Data extracts:
**********

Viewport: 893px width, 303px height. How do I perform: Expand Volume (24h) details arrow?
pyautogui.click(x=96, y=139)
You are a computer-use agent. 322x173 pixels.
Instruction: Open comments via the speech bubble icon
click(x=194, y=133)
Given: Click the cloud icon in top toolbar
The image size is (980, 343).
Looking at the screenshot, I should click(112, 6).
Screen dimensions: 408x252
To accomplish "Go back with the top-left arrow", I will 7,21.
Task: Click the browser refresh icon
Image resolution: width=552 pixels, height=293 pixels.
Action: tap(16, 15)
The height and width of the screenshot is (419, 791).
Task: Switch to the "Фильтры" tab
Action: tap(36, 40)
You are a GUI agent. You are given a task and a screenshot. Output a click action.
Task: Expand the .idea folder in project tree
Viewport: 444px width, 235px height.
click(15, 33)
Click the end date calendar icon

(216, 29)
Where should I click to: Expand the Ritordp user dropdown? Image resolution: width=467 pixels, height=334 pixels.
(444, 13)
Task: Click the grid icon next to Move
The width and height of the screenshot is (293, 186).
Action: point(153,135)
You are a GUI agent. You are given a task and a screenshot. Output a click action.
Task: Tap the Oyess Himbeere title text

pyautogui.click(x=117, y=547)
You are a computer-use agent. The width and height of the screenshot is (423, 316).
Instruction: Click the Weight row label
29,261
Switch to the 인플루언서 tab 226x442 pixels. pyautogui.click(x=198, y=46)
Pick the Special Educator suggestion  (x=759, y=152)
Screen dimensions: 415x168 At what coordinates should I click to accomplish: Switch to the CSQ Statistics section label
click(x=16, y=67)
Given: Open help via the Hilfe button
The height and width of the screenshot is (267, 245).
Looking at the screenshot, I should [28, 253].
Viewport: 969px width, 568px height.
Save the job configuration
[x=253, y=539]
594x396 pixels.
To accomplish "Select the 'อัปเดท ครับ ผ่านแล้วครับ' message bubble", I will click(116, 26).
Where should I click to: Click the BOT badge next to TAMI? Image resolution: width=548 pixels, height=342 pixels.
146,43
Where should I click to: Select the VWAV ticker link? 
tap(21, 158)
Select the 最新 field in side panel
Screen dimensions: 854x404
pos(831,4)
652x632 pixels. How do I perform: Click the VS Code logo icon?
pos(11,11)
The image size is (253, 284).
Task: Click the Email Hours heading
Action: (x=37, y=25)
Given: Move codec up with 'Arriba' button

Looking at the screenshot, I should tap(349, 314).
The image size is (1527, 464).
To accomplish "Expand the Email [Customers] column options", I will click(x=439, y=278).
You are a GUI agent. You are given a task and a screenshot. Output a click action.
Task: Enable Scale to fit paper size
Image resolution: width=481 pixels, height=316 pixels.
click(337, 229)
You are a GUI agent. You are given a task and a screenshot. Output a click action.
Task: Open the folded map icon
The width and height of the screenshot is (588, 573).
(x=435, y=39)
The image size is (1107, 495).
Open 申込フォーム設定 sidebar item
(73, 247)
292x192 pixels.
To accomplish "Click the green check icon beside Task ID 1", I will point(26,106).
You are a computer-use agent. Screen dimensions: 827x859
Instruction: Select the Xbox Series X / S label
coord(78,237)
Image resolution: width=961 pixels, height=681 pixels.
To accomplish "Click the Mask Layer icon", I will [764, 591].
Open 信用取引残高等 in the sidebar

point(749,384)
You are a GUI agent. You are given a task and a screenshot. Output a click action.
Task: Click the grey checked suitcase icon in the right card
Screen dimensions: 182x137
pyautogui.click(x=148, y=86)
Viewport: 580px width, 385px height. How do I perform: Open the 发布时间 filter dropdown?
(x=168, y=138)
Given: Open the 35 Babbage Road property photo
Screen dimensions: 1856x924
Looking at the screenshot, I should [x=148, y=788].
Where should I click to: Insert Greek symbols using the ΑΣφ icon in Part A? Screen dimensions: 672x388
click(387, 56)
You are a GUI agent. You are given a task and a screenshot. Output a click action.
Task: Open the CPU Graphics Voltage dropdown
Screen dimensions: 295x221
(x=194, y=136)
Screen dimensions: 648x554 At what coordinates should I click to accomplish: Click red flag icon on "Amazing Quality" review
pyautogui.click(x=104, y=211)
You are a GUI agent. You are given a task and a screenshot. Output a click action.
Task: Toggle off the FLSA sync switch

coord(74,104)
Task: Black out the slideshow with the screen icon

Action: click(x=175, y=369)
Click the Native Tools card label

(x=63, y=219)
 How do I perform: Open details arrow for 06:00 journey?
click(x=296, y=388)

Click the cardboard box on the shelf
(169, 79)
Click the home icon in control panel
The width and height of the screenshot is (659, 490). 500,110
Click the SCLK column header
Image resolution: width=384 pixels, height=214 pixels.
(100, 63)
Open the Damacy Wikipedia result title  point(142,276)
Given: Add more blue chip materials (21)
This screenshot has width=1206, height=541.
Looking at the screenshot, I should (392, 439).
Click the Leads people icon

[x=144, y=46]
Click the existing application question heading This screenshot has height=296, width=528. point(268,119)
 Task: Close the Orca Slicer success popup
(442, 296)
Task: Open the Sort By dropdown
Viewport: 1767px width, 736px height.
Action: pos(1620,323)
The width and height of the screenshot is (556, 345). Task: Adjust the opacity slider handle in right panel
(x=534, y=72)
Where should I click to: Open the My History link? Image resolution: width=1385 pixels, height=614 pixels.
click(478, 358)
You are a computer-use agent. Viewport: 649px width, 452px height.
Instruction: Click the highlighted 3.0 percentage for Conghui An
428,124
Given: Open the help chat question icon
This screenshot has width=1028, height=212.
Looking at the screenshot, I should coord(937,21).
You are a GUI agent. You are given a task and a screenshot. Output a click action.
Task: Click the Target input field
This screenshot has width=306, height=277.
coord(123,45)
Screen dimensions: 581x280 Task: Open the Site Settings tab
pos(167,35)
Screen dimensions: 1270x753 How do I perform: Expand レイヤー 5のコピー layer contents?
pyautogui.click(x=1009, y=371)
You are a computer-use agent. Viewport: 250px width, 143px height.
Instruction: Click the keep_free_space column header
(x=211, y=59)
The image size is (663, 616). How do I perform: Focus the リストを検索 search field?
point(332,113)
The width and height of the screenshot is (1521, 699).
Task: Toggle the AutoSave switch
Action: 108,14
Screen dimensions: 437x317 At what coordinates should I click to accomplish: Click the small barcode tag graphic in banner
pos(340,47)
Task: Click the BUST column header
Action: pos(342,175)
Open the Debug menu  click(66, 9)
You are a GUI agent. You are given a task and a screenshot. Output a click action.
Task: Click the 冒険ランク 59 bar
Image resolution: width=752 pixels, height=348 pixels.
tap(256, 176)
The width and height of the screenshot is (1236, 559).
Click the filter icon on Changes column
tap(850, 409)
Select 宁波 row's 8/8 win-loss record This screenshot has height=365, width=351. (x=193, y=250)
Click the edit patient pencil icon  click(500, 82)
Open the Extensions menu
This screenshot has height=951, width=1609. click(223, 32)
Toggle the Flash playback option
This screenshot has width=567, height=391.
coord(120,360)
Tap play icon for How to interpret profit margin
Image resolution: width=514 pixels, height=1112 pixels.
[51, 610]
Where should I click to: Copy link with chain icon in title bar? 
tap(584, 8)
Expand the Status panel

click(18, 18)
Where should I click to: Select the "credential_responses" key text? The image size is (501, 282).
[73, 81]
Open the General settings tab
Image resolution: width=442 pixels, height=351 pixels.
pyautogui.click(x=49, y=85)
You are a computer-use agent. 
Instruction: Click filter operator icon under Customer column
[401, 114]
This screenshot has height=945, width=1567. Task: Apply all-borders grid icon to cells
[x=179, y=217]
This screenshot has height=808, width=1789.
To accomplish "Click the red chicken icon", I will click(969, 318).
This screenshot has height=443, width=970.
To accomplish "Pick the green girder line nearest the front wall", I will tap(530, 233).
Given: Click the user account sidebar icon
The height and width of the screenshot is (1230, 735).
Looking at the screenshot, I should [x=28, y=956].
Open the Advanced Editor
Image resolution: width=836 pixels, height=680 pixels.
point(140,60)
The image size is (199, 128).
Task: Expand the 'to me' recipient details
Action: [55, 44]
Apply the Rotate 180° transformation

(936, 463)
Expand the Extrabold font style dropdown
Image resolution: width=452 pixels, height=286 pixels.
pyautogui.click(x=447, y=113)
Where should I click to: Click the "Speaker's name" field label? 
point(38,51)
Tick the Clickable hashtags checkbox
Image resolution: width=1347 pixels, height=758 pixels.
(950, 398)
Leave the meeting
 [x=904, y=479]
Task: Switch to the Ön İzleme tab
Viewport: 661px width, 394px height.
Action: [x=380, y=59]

**********

Problem requirements: If a line of the data contains "help", copy it out.

Solution for this exercise:
Given: Open help via the Hilfe button
Given: Open the help chat question icon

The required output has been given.